REQUIRED ACTION »
Scan the entries for lines with the word "agent", then copy those lines.

(Stored data entries)
__________________________________________________
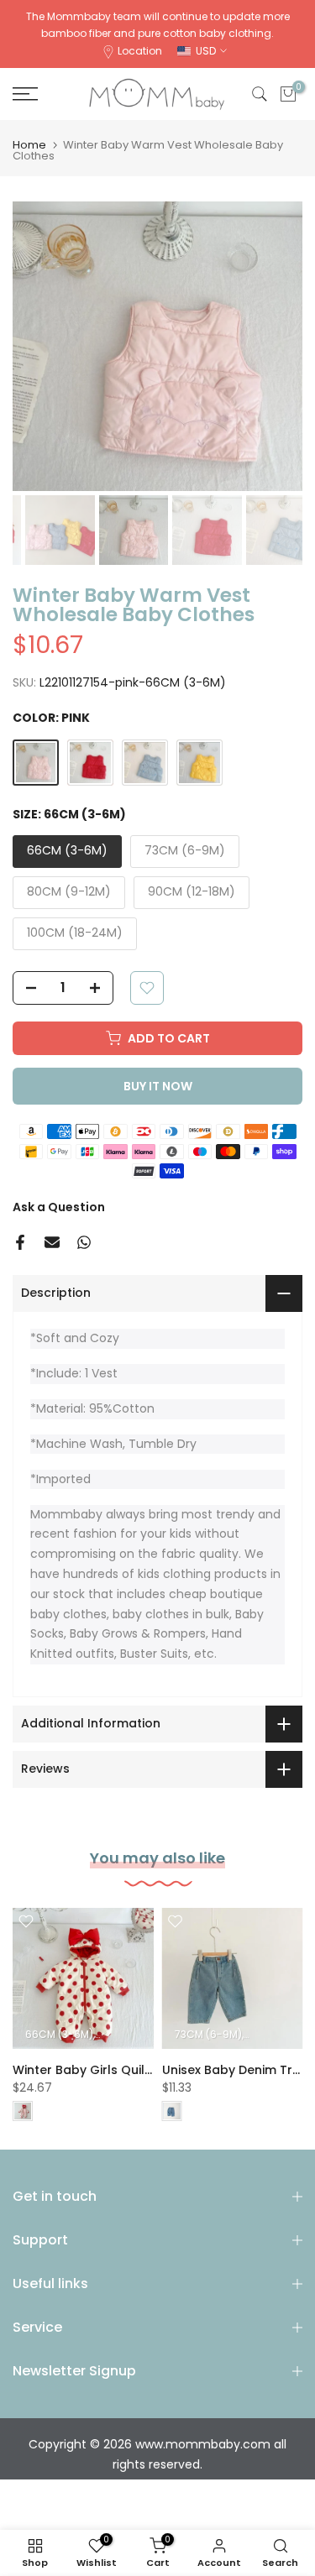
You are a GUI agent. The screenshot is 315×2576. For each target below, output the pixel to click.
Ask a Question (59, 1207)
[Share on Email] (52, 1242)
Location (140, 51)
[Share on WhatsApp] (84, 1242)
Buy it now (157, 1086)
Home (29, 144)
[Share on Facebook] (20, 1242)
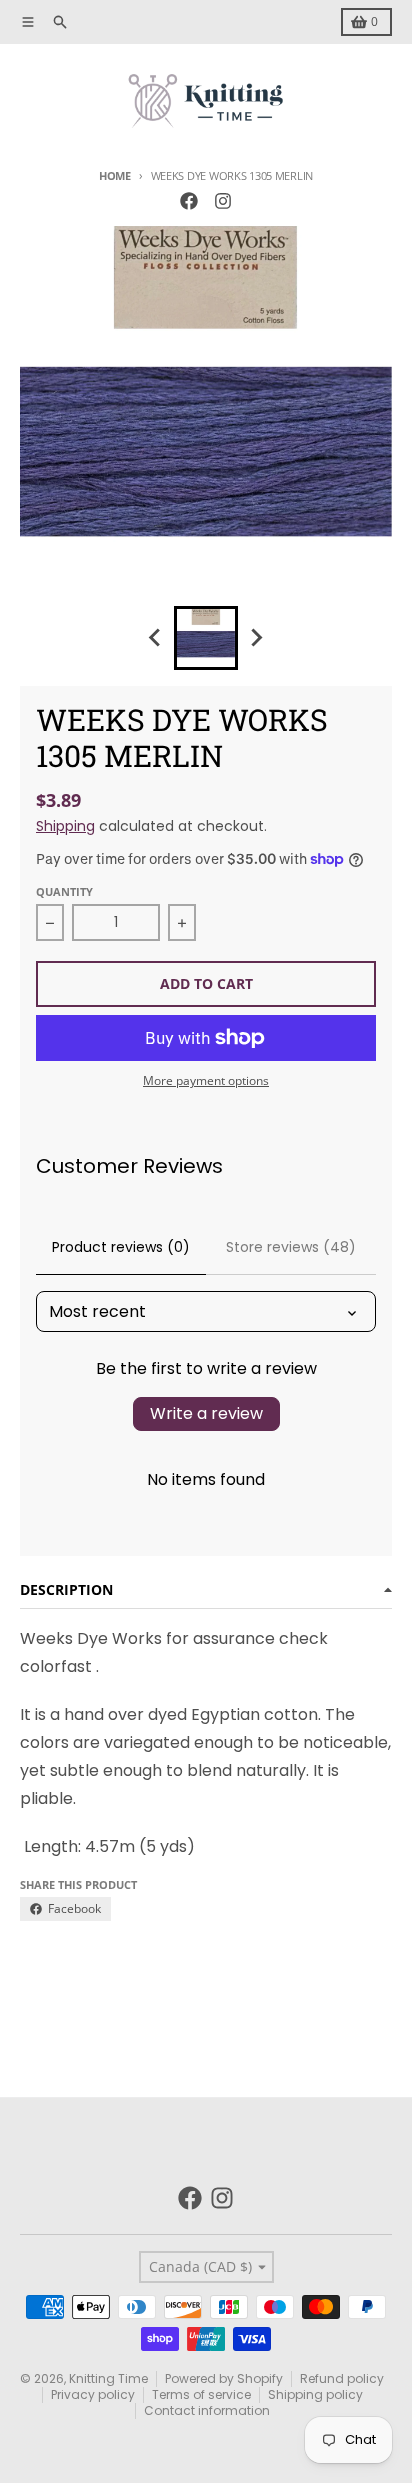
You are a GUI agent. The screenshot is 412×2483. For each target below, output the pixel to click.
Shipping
__________________________________________________
TASK RESPONSE »
You are a GUI agent. The screenshot is 315×2576. For each target below, output the pixel to click.
You are a GUI agent. The screenshot is 412×2483. For each target below, output the pixel to click.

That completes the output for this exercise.